Problem description: Please reproduce the full set of data below exactly.

Records for this task:
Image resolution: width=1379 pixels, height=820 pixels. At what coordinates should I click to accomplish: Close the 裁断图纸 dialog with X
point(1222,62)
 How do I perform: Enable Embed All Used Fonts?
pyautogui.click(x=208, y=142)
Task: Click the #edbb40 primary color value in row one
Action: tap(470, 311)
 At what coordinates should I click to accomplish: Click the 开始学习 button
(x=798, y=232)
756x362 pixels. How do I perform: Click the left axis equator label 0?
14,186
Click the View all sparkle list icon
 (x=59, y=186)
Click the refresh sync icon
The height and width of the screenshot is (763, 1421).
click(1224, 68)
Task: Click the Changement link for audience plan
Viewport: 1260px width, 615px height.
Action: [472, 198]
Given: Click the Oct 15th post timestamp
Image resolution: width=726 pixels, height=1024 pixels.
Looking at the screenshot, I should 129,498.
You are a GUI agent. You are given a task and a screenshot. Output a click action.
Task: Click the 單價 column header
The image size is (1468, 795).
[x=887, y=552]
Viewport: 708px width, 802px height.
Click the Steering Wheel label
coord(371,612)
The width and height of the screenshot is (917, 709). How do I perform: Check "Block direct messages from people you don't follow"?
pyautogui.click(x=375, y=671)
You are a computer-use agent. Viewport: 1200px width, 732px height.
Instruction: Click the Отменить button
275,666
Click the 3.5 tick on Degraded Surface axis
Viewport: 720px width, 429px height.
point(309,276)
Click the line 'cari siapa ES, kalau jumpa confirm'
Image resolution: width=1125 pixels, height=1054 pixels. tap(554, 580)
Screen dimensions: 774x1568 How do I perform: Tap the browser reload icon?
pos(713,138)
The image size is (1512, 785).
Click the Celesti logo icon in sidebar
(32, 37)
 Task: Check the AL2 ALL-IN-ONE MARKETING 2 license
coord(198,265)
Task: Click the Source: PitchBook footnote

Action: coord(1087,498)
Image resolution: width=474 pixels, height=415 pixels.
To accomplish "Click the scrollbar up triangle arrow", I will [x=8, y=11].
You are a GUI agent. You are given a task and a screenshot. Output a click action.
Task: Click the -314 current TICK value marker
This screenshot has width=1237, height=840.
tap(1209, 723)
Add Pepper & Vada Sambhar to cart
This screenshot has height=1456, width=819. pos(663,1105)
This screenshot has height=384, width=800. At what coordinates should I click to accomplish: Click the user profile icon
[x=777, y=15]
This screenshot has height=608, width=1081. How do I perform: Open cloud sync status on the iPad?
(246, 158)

Solution to this task:
Image resolution: width=1379 pixels, height=820 pixels. At what coordinates should I click to accomplish: Close the 裁断图纸 dialog with X
point(1222,62)
 How do I perform: Enable Embed All Used Fonts?
pyautogui.click(x=208, y=142)
Task: Click the #edbb40 primary color value in row one
Action: tap(470, 311)
 At what coordinates should I click to accomplish: Click the 开始学习 button
(x=798, y=232)
756x362 pixels. How do I perform: Click the left axis equator label 0?
14,186
Click the View all sparkle list icon
 (x=59, y=186)
Click the refresh sync icon
The height and width of the screenshot is (763, 1421).
click(1224, 68)
Task: Click the Changement link for audience plan
Viewport: 1260px width, 615px height.
Action: [472, 198]
Given: Click the Oct 15th post timestamp
Image resolution: width=726 pixels, height=1024 pixels.
Looking at the screenshot, I should 129,498.
You are a GUI agent. You are given a task and a screenshot. Output a click action.
Task: Click the 單價 column header
The image size is (1468, 795).
[x=887, y=552]
Viewport: 708px width, 802px height.
Click the Steering Wheel label
coord(371,612)
The width and height of the screenshot is (917, 709). How do I perform: Check "Block direct messages from people you don't follow"?
pyautogui.click(x=375, y=671)
You are a computer-use agent. Viewport: 1200px width, 732px height.
Instruction: Click the Отменить button
275,666
Click the 3.5 tick on Degraded Surface axis
Viewport: 720px width, 429px height.
point(309,276)
Click the line 'cari siapa ES, kalau jumpa confirm'
Image resolution: width=1125 pixels, height=1054 pixels. tap(554, 580)
Screen dimensions: 774x1568 How do I perform: Tap the browser reload icon?
pos(713,138)
The image size is (1512, 785).
Click the Celesti logo icon in sidebar
(32, 37)
 Task: Check the AL2 ALL-IN-ONE MARKETING 2 license
coord(198,265)
Task: Click the Source: PitchBook footnote

Action: coord(1087,498)
Image resolution: width=474 pixels, height=415 pixels.
To accomplish "Click the scrollbar up triangle arrow", I will [x=8, y=11].
You are a GUI agent. You are given a task and a screenshot. Output a click action.
Task: Click the -314 current TICK value marker
This screenshot has width=1237, height=840.
tap(1209, 723)
Add Pepper & Vada Sambhar to cart
This screenshot has height=1456, width=819. pos(663,1105)
This screenshot has height=384, width=800. At what coordinates should I click to accomplish: Click the user profile icon
[x=777, y=15]
This screenshot has height=608, width=1081. How do I perform: Open cloud sync status on the iPad?
(246, 158)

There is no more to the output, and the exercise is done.